*** Excerpted passage Section Begins ***
Ways You're Using Condoms Wrong
Posted on 15th May 2017 @ 9:03 AM
Avoid common condom mistakes.
You've made the effort to be a responsible partner by stocking up on condoms — but are you using them right? Not everyone does. Poor use makes sex less safe and an unwanted pregnancy more likely. Luckily, condoms are simple to use effectively; start by reading the package prior to use and take steps to avoid common mistakes.
Timing It Wrong
If you try to don a condom before you have an erection, it won't go on as easily — or possibly at all. Wait until your penis is fully hard, then place it on. It's important to remove condoms at the right time as well: before your erection is gone. Otherwise, you're inviting leakage.
Put a t-shirt on inside out and you may suffer some embarrassment. Similar mistakes with a condom can lead to far bigger problems. To make sure your condom does its job, avoid tears by opening it carefully with your fingers – not your teeth. Place the condom on by unrolling it directly onto your erect penis. Avoid rolling it out first to help keep it right-side out. You also want to leave some space at the tip, otherwise it could get uncomfortable or pop.
Forgetting to Look for Damage
Research conducted by the renowned Kinsey Institute showed that not checking condoms for visible damage is one of the most common condom mistakes. This can lead to semen spillage if you end up wearing one that's torn. After you've carefully opened a condom, take a few seconds to examine it for tears and holes before putting it on. If you spot any, swap it out for a new one.
Condoms are a one and done deal. They won't provide the same protection twice, so use a fresh one every time. This includes each use within the same day or night. If you accidentally put one on upside down or inside out, don't take it off, flip it over and keep using it — another fairly common fumble. Toss it out and grab a fresh one instead.
Storing It Wrong or For Too Long
Condoms may fit easily in your wallet, but that doesn't mean they should stay there. Just like foods and medications, condoms expire. Before using one, check the packaging to make sure you haven't passed the expiration date. Store condoms in a cool, dry place such as your underwear or desk drawer. If you place one in your wallet or glove compartment, make sure it's temporary — a few hours, versus weeks or months. When overheated, they lose their effectiveness.
*** Excerpted passage Section Ends ***
*** Given records Section Begins ***
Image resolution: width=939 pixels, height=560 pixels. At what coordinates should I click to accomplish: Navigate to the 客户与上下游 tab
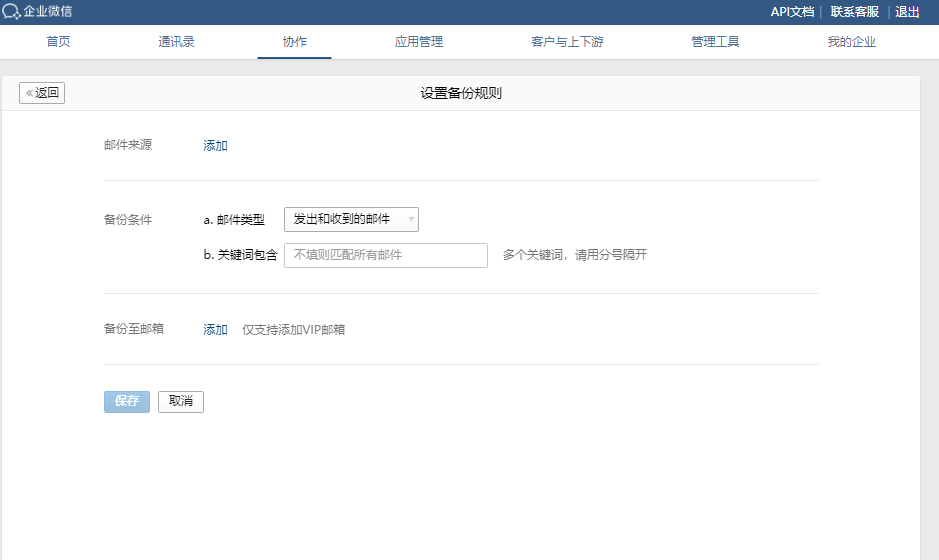pyautogui.click(x=567, y=42)
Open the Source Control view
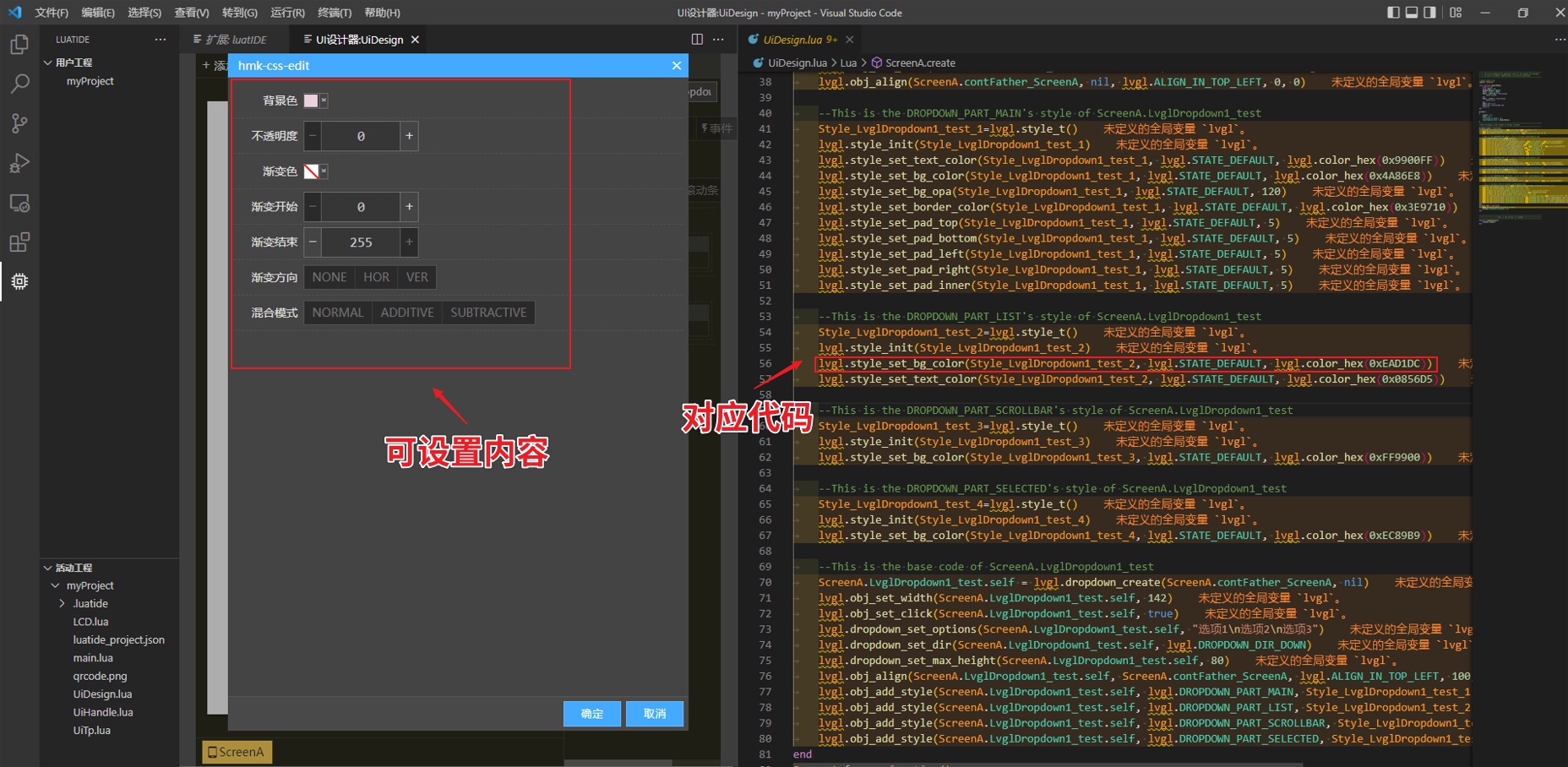Viewport: 1568px width, 767px height. click(x=19, y=123)
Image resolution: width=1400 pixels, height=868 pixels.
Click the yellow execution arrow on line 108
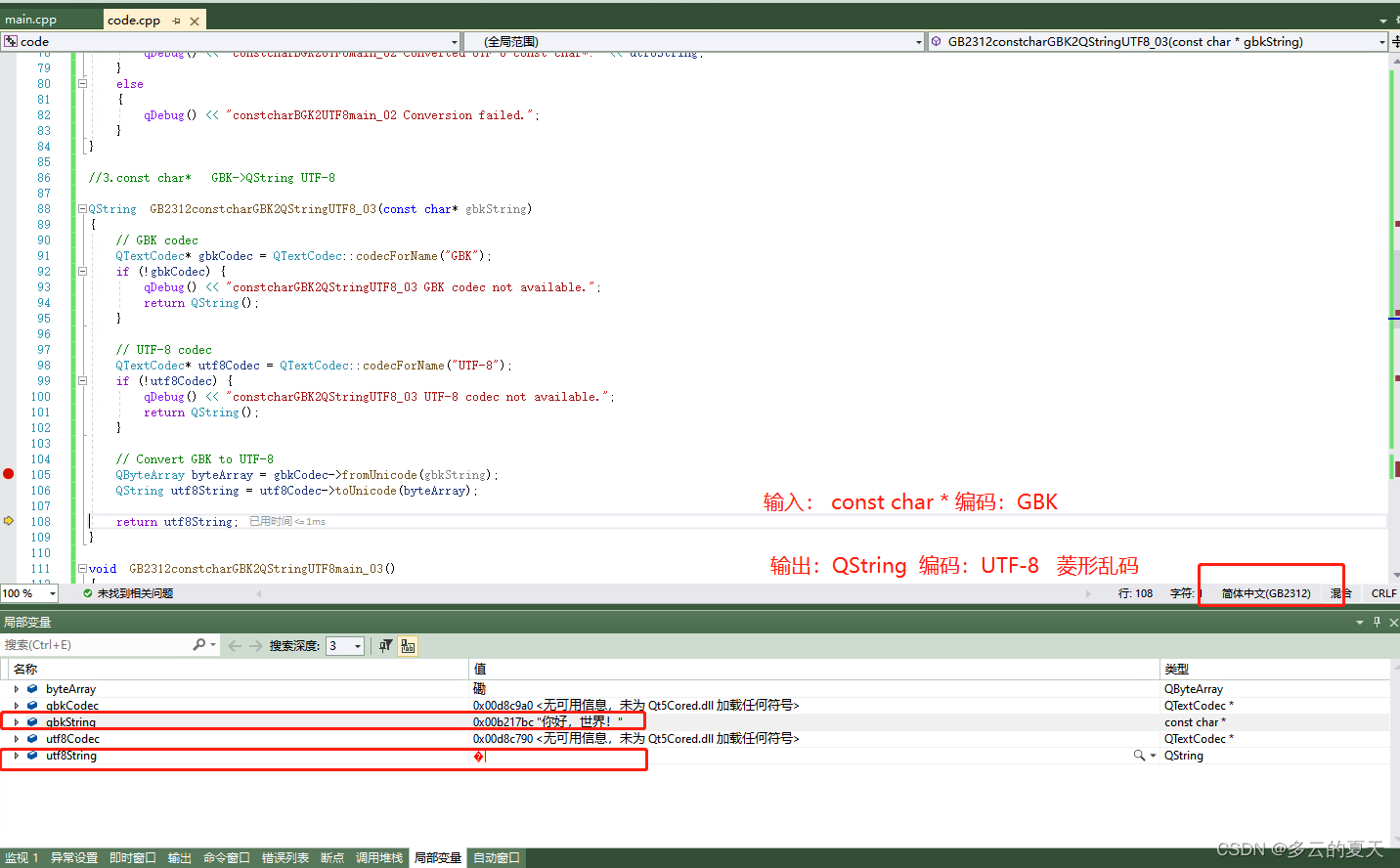[x=8, y=521]
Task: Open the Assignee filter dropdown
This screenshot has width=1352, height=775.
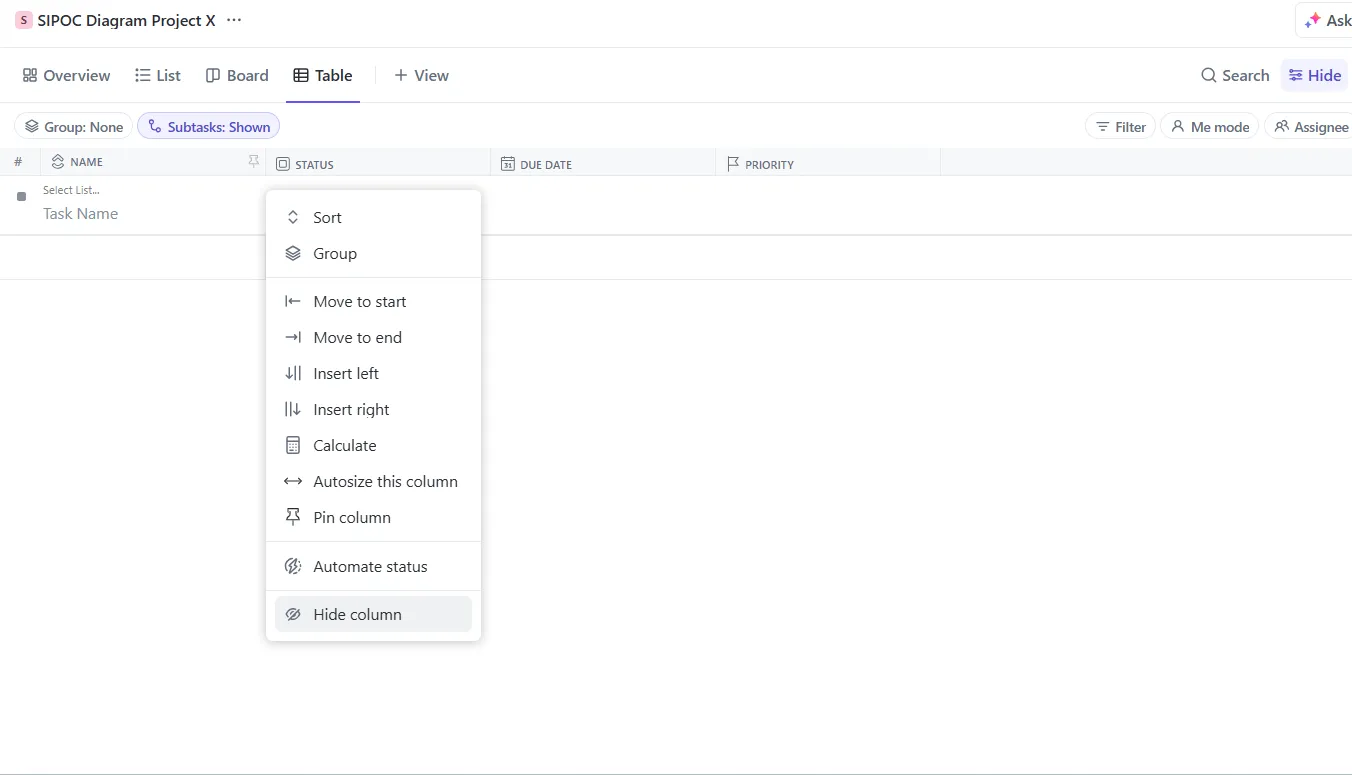Action: click(1311, 126)
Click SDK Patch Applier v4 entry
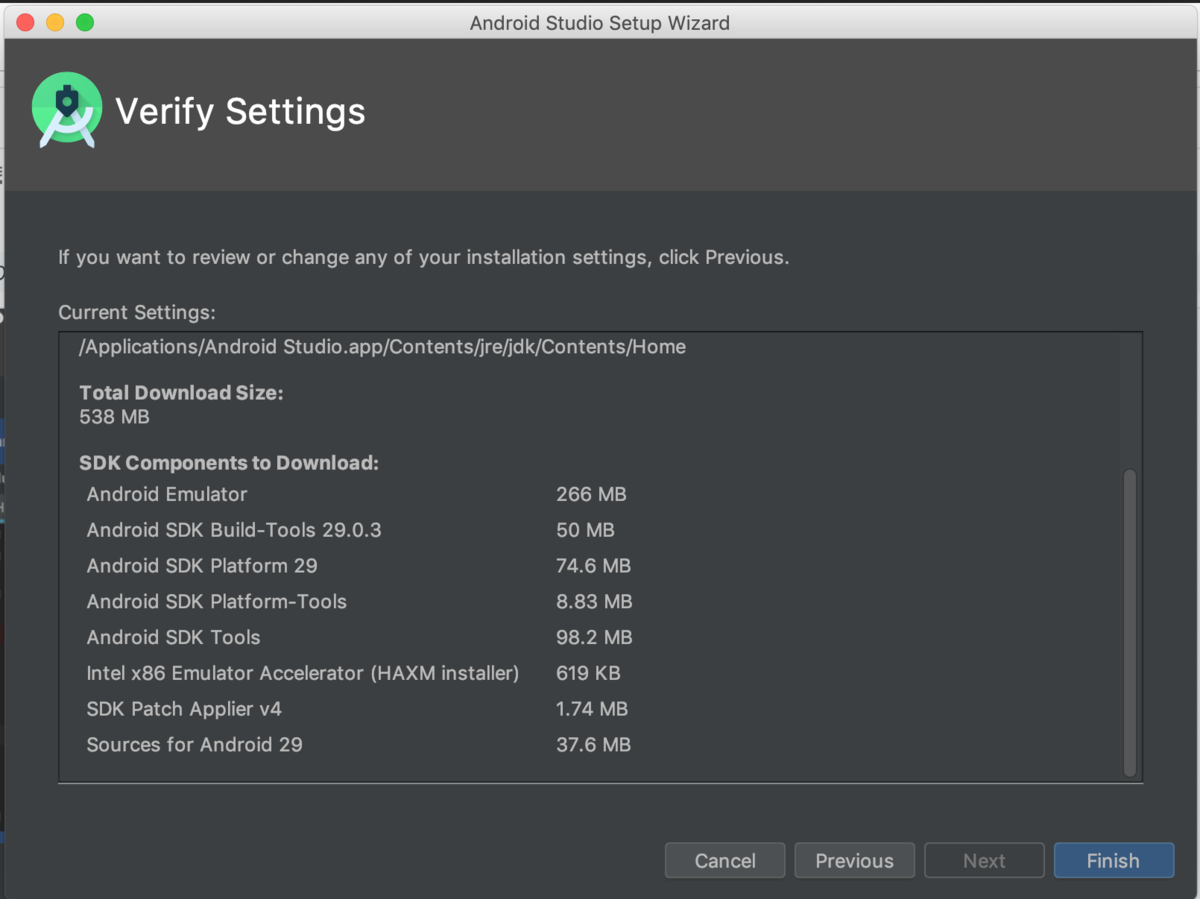Screen dimensions: 1200x899 coord(184,709)
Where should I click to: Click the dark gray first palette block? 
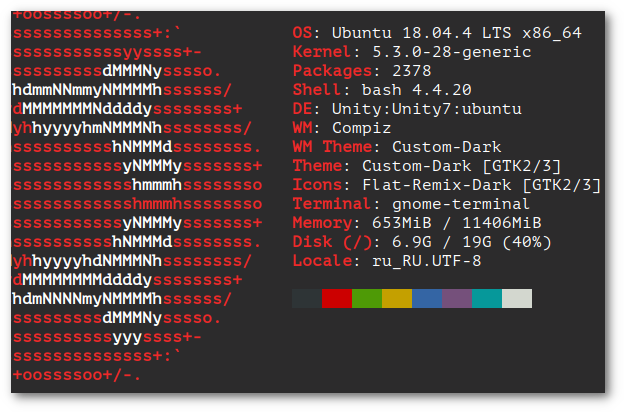tap(307, 298)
*** Given records Section Ends ***
_Problem statement_: Please retype the article on common condom mistakes above in full, word for word.

_Result of the task_:
Ways You're Using Condoms Wrong
Posted on 15th May 2017 @ 9:03 AM
Avoid common condom mistakes.
You've made the effort to be a responsible partner by stocking up on condoms — but are you using them right? Not everyone does. Poor use makes sex less safe and an unwanted pregnancy more likely. Luckily, condoms are simple to use effectively; start by reading the package prior to use and take steps to avoid common mistakes.
Timing It Wrong
If you try to don a condom before you have an erection, it won't go on as easily — or possibly at all. Wait until your penis is fully hard, then place it on. It's important to remove condoms at the right time as well: before your erection is gone. Otherwise, you're inviting leakage.
Put a t-shirt on inside out and you may suffer some embarrassment. Similar mistakes with a condom can lead to far bigger problems. To make sure your condom does its job, avoid tears by opening it carefully with your fingers – not your teeth. Place the condom on by unrolling it directly onto your erect penis. Avoid rolling it out first to help keep it right-side out. You also want to leave some space at the tip, otherwise it could get uncomfortable or pop.
Forgetting to Look for Damage
Research conducted by the renowned Kinsey Institute showed that not checking condoms for visible damage is one of the most common condom mistakes. This can lead to semen spillage if you end up wearing one that's torn. After you've carefully opened a condom, take a few seconds to examine it for tears and holes before putting it on. If you spot any, swap it out for a new one.
Condoms are a one and done deal. They won't provide the same protection twice, so use a fresh one every time. This includes each use within the same day or night. If you accidentally put one on upside down or inside out, don't take it off, flip it over and keep using it — another fairly common fumble. Toss it out and grab a fresh one instead.
Storing It Wrong or For Too Long
Condoms may fit easily in your wallet, but that doesn't mean they should stay there. Just like foods and medications, condoms expire. Before using one, check the packaging to make sure you haven't passed the expiration date. Store condoms in a cool, dry place such as your underwear or desk drawer. If you place one in your wallet or glove compartment, make sure it's temporary — a few hours, versus weeks or months. When overheated, they lose their effectiveness.